■ What you will do
1. From the parenthetical in the excerpt on dental hiring, list each aspect of a practice that a job seeker should be fully comfortable with before accepting a position.
2. Copy the part of the excerpt on dental hiring that runs between "So the transiency" and "viable team member.", inclusive.

So the transiency revealed on a resume can be attributed to many reasons.  Without researching why this “movement” occurred makes it difficult to know if this person is worth pursuing as a viable team member.

I have alluded in earlier posts to the “emotional” side of the dental professional, and here is yet another example of how our emotions play a big role in the dental business.  Often during the hiring process we think with our heart in a knee jerk fashion and not with our head with logical thinking.  The job seeker is often anxious to start working again, and although they should do their homework and be totally comfortable with everything about the practice (including the responsibilities required of them, the location, practice culture, practice size, compensation ,  etc.) prior to accepting the position, many just jump at the offer to start tomorrow. And so they hastily accept.  Some will sign on the dotted line without having a Skill Assessment (Working Interview) scheduled, and I’ve even heard of some that have agreed to take a position after a 10 minute interview with a practice representative, without even so much as meeting the dentist/owner of the practice.

■ Records
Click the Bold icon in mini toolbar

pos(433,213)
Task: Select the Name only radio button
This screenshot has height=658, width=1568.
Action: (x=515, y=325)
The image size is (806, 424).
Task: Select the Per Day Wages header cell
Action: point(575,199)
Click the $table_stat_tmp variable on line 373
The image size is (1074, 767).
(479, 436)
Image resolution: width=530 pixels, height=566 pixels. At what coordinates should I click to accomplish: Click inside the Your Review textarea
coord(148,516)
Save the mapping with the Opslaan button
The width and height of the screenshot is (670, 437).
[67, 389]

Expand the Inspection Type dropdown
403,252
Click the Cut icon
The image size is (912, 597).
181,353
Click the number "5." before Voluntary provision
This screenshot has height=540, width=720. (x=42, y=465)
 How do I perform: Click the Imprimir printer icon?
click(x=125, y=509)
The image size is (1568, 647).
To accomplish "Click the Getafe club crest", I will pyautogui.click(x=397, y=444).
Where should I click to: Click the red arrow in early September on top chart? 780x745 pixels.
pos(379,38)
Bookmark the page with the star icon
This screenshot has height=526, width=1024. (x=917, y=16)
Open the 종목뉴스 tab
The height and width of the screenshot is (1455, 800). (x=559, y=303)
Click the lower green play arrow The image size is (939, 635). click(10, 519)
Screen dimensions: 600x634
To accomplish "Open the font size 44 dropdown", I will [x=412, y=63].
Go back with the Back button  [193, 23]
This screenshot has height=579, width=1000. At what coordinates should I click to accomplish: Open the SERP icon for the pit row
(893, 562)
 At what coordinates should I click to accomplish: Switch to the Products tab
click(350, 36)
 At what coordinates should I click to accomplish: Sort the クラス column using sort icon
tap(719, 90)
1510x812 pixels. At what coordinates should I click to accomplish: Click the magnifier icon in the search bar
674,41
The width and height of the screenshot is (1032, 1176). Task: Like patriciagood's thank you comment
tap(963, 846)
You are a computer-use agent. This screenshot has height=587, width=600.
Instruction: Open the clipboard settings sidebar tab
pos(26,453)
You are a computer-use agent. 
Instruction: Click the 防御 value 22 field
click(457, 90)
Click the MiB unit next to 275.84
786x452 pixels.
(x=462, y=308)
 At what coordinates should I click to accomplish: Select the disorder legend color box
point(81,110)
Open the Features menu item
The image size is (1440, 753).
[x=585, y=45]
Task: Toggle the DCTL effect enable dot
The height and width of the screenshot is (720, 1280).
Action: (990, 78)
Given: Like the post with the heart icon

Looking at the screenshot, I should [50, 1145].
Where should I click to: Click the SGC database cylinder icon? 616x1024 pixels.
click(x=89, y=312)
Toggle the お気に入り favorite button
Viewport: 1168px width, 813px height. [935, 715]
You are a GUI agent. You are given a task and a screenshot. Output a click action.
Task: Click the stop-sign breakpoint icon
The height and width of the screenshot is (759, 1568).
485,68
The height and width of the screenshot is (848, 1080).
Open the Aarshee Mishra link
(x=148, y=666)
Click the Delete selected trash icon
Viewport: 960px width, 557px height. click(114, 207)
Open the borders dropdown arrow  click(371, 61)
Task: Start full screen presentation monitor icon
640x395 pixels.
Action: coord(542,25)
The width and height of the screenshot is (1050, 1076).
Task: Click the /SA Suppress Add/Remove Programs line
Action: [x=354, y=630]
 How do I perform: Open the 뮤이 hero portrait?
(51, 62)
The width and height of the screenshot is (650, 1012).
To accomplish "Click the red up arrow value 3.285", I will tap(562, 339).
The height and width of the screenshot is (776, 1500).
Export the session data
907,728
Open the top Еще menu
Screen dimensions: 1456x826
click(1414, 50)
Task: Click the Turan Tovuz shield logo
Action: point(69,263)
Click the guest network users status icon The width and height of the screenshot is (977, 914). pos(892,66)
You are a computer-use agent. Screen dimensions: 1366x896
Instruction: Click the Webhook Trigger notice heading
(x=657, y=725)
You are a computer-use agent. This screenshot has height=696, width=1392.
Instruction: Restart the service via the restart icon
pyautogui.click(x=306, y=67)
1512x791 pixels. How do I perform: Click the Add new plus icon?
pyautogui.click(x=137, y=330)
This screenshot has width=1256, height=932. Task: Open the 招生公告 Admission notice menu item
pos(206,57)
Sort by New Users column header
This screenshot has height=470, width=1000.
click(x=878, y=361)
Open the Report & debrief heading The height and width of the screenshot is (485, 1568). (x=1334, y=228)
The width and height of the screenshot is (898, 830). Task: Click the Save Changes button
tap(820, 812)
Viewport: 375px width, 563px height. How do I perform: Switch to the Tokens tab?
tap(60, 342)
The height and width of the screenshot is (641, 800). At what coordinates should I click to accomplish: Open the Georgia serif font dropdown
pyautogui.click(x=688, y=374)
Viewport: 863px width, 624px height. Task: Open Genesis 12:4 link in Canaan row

■ Answers
1.
the responsibilities required of them
the location
practice culture
practice size
compensation

2.
So the transiency revealed on a resume can be attributed to many reasons.  Without researching why this “movement” occurred makes it difficult to know if this person is worth pursuing as a viable team member.